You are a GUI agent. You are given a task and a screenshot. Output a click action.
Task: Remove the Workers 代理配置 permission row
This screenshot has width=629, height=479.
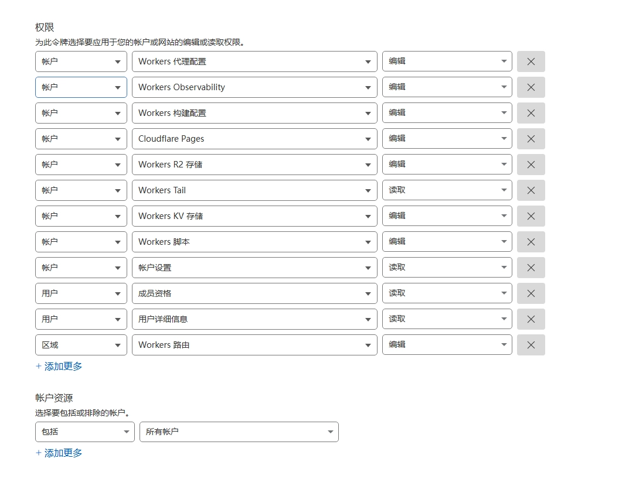pos(531,61)
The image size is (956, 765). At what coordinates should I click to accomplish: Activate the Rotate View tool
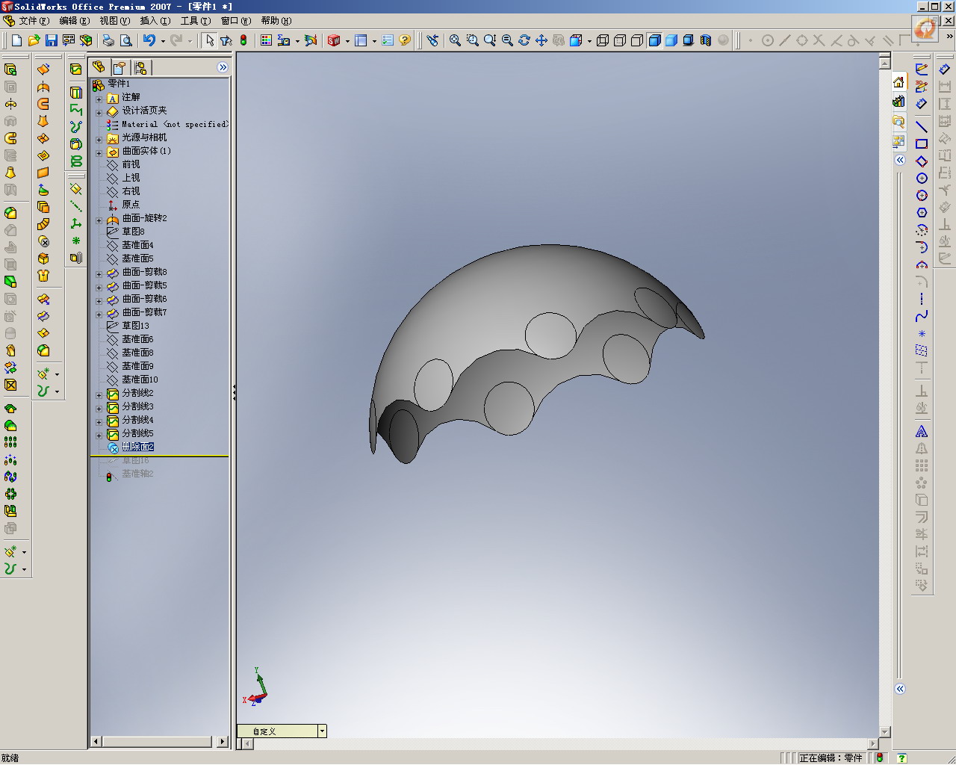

....

§ What is needed
Copy the text of every entry above word for word, and leave out the pictures.

§ Answer for this exercise
You are a GUI agent. You are given a task and a screenshot. Output a click action.
Task: Remove the Workers 代理配置 permission row
This screenshot has width=629, height=479.
pos(531,61)
The image size is (956, 765). At what coordinates should I click to accomplish: Activate the Rotate View tool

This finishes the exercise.